Reputation: 683
How count "rows" in column family of Cassandra using python driver more effectively? I use following code:
from cassandra.cluster import Cluster
from sys import stdout
servers = ['server1', 'server2']
cluster = Cluster(servers)
session = cluster.connect()
result = session.execute('select * from ks1.t1')
count = 0
for i in result:
count += 1
print count
Upvotes: 1
Views: 4402
Reputation: 1290
To achieve this in Python, why not the following:
from cassandra.cluster import Cluster
servers = ['server1', 'server2']
cluster = Cluster(servers)
session = cluster.connect()
result = session.execute('select count(*) from ks1.t1')
count = 0
for row in result: # will only be 1 row
count += row.count
print(count)
Upvotes: 1
Reputation: 1381
Brian Hess has a stand alone 'cassandra-count'.

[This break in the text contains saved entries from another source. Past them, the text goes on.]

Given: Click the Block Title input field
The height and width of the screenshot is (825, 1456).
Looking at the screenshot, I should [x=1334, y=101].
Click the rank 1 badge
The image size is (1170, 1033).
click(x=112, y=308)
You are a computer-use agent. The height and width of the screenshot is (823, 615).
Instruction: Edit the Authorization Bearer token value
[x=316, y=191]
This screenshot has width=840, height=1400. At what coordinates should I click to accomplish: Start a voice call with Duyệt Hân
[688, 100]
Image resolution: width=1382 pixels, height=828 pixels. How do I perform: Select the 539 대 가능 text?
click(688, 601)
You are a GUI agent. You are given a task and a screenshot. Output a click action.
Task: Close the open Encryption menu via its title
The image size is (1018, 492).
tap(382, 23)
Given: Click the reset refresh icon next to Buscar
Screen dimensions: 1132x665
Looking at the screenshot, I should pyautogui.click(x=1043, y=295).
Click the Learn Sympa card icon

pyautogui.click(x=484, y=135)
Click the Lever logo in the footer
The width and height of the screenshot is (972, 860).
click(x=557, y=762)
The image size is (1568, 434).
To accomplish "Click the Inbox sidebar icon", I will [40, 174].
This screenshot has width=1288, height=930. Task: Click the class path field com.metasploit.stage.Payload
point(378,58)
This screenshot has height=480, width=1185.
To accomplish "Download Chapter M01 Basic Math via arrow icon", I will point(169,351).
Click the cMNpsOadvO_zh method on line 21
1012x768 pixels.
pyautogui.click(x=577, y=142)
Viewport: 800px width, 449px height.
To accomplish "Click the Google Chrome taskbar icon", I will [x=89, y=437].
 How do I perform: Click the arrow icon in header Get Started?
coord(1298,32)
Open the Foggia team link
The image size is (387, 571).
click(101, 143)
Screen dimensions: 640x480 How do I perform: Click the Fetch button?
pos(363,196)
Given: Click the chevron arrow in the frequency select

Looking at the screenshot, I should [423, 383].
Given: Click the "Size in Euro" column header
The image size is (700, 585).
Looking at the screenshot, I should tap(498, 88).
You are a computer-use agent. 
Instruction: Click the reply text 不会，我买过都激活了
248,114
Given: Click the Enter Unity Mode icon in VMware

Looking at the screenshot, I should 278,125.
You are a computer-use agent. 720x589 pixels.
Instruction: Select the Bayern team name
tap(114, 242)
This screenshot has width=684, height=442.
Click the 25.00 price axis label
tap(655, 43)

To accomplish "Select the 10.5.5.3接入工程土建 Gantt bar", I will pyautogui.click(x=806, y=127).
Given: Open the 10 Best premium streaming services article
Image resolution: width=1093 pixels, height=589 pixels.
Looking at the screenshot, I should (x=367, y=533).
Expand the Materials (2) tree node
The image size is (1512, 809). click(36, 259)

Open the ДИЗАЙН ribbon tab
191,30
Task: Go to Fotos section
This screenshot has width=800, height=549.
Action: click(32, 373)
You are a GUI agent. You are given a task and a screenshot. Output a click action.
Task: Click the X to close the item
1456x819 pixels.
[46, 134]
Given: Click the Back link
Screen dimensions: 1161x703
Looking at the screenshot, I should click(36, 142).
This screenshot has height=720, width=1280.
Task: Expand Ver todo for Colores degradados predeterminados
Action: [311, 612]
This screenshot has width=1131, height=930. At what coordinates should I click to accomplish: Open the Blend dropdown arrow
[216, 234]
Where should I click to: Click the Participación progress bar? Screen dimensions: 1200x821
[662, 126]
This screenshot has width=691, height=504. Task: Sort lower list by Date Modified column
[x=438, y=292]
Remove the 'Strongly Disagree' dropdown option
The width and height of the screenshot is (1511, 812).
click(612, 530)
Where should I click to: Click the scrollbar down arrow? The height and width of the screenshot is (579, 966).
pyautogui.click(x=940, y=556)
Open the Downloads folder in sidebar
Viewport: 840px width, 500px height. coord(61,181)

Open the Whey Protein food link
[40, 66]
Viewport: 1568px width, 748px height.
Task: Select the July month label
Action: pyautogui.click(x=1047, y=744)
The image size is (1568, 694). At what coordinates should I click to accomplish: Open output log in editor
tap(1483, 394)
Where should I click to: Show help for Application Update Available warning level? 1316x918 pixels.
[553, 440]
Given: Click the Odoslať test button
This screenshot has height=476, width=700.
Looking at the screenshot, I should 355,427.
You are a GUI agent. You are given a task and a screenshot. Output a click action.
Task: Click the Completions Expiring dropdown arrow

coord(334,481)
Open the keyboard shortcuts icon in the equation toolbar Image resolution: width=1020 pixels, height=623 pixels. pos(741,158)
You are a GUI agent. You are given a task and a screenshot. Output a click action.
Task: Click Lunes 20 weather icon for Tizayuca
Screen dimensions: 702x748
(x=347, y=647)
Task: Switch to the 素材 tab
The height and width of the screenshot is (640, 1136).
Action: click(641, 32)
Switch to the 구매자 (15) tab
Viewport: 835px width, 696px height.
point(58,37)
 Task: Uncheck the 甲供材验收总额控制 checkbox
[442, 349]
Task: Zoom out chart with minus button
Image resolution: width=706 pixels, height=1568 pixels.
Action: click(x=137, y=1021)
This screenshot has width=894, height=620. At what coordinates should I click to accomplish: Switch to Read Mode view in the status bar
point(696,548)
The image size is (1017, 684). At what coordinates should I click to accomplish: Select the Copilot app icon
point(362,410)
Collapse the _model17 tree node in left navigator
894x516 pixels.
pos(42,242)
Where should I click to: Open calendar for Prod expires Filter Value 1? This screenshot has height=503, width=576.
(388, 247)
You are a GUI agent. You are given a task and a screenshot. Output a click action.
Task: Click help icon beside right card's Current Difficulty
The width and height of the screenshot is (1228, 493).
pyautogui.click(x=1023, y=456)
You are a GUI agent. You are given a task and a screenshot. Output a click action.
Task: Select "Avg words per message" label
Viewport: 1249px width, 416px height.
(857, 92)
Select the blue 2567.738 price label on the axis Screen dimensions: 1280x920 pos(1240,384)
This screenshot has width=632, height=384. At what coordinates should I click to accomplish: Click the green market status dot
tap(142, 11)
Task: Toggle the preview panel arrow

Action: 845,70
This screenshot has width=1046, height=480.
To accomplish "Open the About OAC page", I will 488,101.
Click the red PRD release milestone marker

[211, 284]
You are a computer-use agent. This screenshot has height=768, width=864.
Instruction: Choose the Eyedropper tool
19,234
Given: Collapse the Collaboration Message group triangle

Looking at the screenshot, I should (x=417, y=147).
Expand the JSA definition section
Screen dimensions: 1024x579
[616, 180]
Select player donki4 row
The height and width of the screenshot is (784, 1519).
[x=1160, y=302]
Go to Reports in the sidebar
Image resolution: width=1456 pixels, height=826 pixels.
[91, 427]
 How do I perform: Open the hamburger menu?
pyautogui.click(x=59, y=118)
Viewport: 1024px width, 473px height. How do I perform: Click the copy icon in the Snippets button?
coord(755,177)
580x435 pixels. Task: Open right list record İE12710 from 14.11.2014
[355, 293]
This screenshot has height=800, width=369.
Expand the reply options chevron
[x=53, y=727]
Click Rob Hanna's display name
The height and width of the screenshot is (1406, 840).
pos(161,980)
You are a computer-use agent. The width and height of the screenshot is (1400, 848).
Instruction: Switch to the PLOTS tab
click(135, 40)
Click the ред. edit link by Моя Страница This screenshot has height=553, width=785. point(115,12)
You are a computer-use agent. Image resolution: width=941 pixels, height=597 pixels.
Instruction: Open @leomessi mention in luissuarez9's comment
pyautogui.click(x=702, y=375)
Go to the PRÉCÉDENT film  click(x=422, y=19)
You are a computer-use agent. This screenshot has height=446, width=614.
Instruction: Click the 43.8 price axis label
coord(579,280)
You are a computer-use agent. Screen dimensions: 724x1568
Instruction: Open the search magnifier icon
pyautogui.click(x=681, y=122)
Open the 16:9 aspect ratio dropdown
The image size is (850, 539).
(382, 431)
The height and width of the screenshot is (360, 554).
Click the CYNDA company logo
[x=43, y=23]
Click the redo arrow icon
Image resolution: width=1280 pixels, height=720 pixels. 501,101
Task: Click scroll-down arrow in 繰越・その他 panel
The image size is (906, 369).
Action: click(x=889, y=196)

Simple program to count the number of records in a Cassandra table. By splitting the token range using the numSplits parameter, you can reduce the amount each query is counting and reduce the probability of timeouts.
It is true the Spark is well-suited to this operation, however the goal of this program is to be a simple utility that does not require Spark.
https://github.com/brianmhess/cassandra-count
Upvotes: 0
Reputation: 8812
Terrible way to count row. Basically you're doing a full table scan.
To count exact rows in a distributed system is hard.
You can have an estimate of the number of partitions (partition == row if you don't have clustering columns in your table) using nodetool tablestats/cfstats
If you absolutely need to have an exact count of the number of rows, use a co-located Spark install to fetch all data in Spark memory locally and then count them with Spark. This way the counting will be distributed and not overwhelm the coordinator.
Sample scala code:
import com.datastax.spark.connector._
sc.cassandraTable("keyspace", "table_name").count()
Upvotes: 0